#### Records excerpted from a collection
------
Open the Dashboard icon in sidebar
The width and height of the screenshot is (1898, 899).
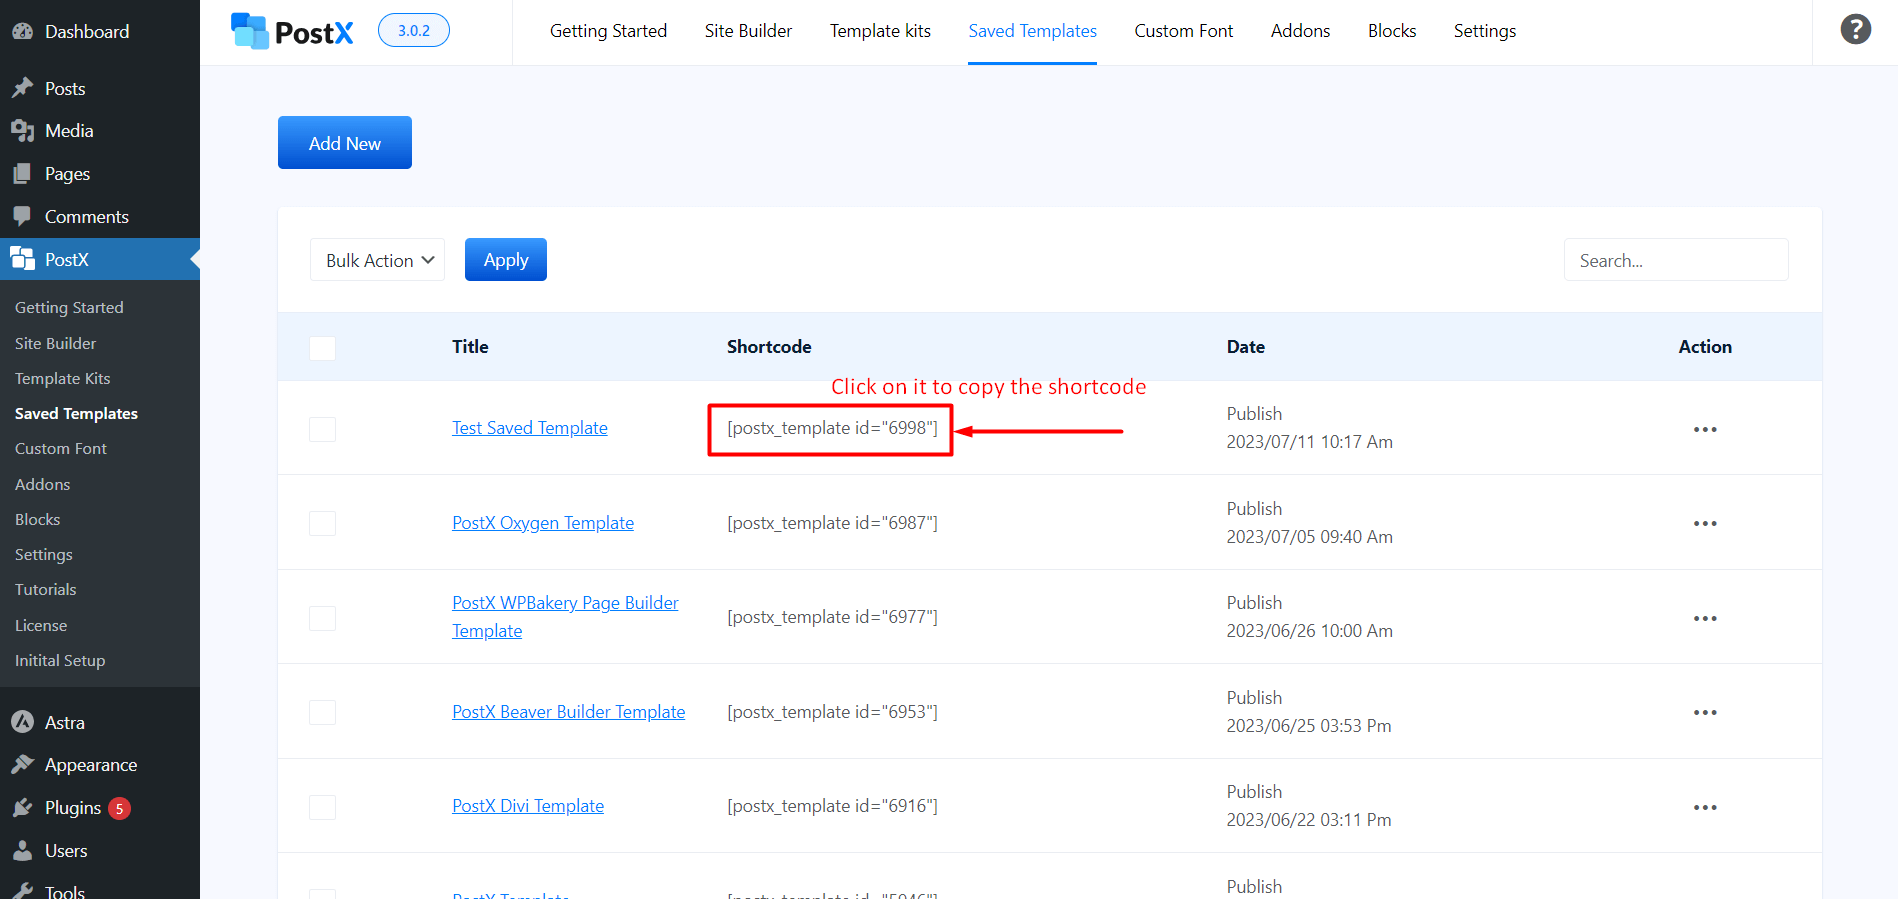(x=22, y=31)
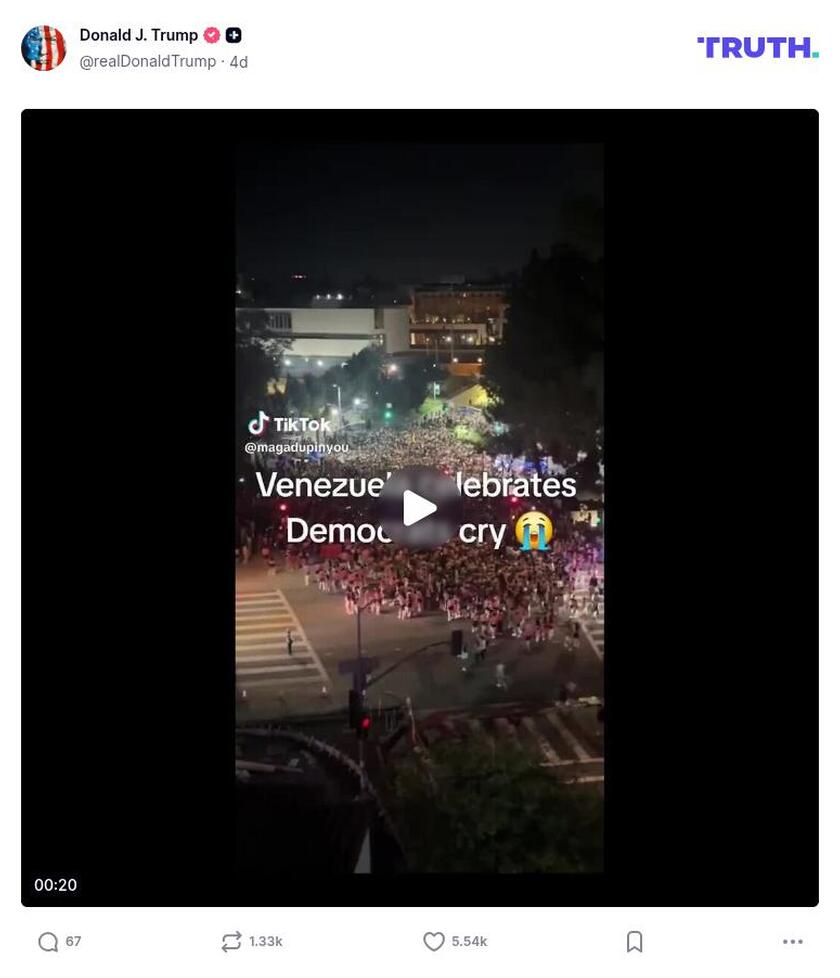Open the TRUTH logo homepage link
Image resolution: width=840 pixels, height=978 pixels.
coord(758,48)
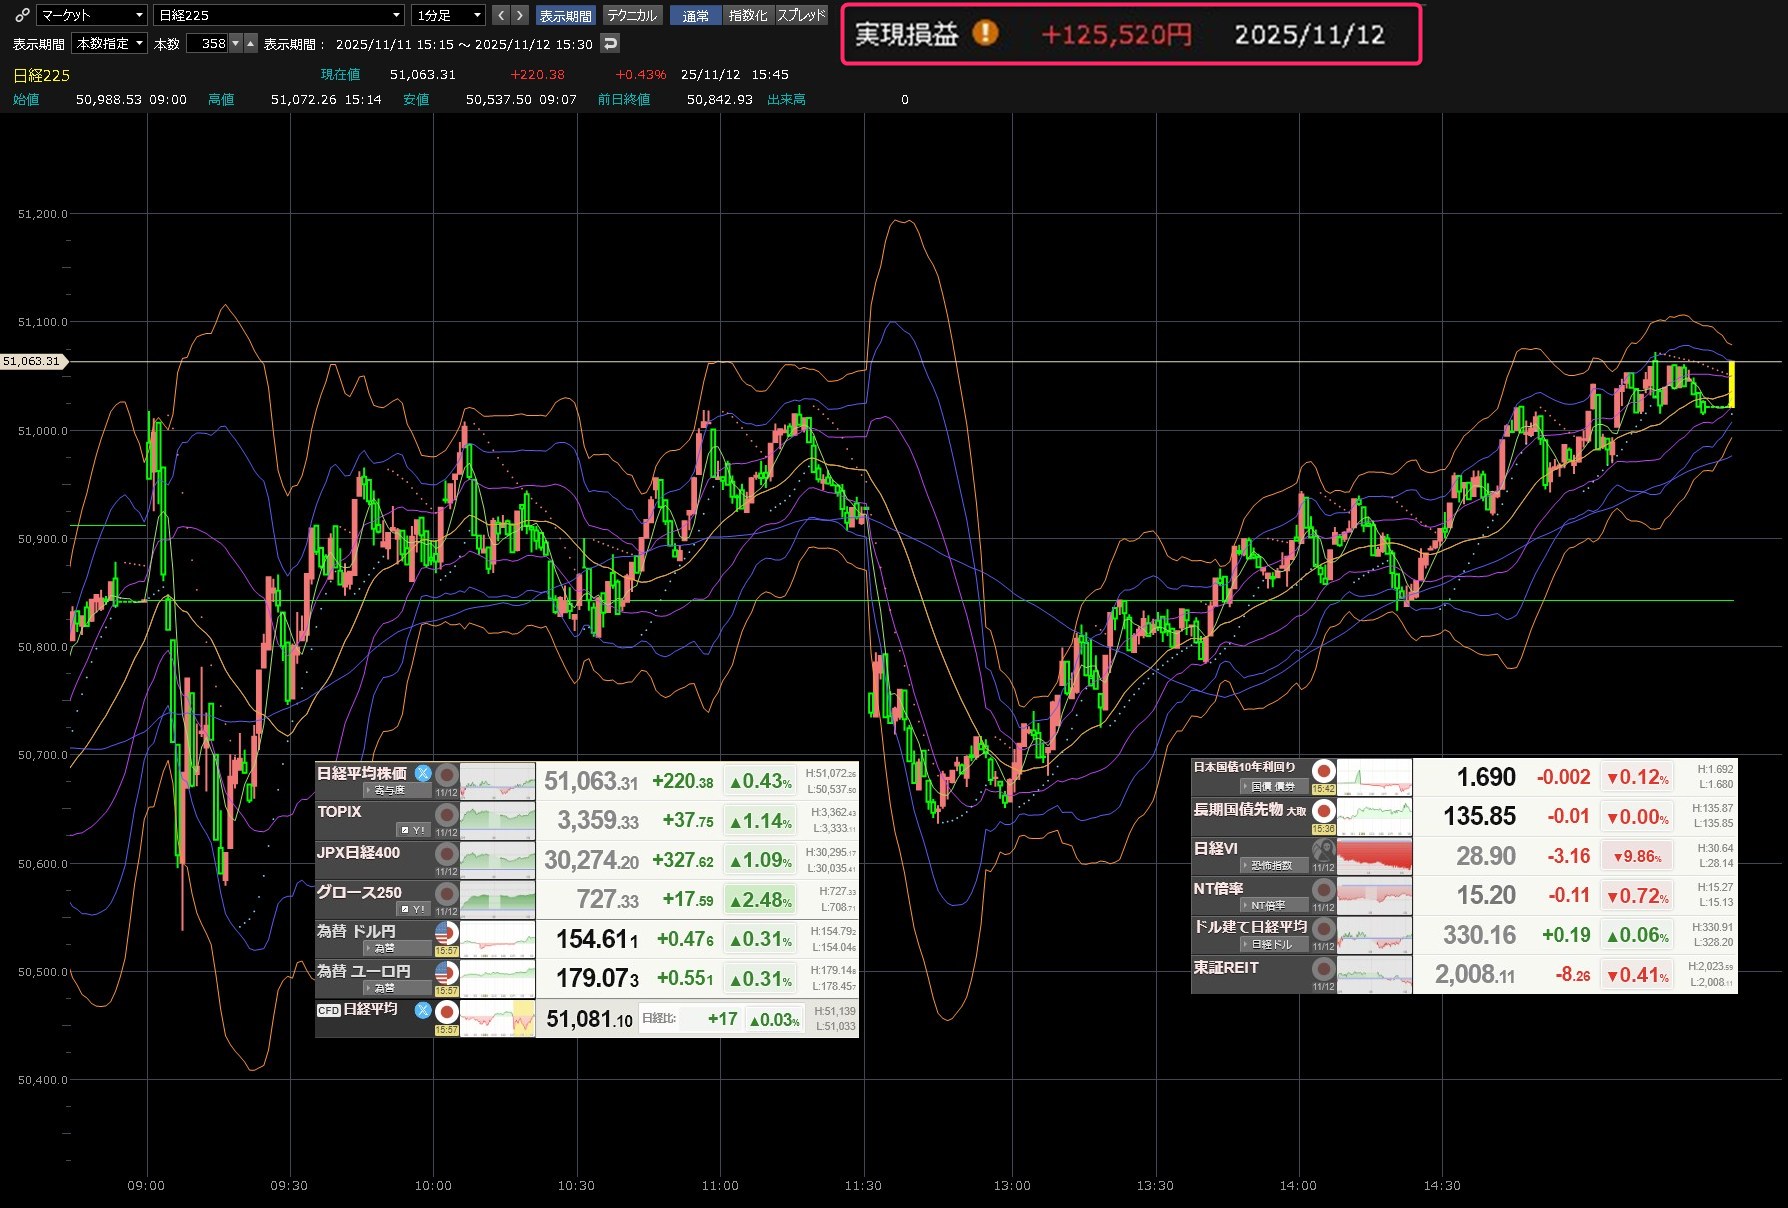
------
#### THE TASK
Restate every entry above word for word; no picture belongs in the copy.

#### ANSWER TO THE EXERCISE
Open the Dashboard icon in sidebar
The width and height of the screenshot is (1898, 899).
(x=22, y=31)
Open the TRUTH logo homepage link
Image resolution: width=840 pixels, height=978 pixels.
coord(758,48)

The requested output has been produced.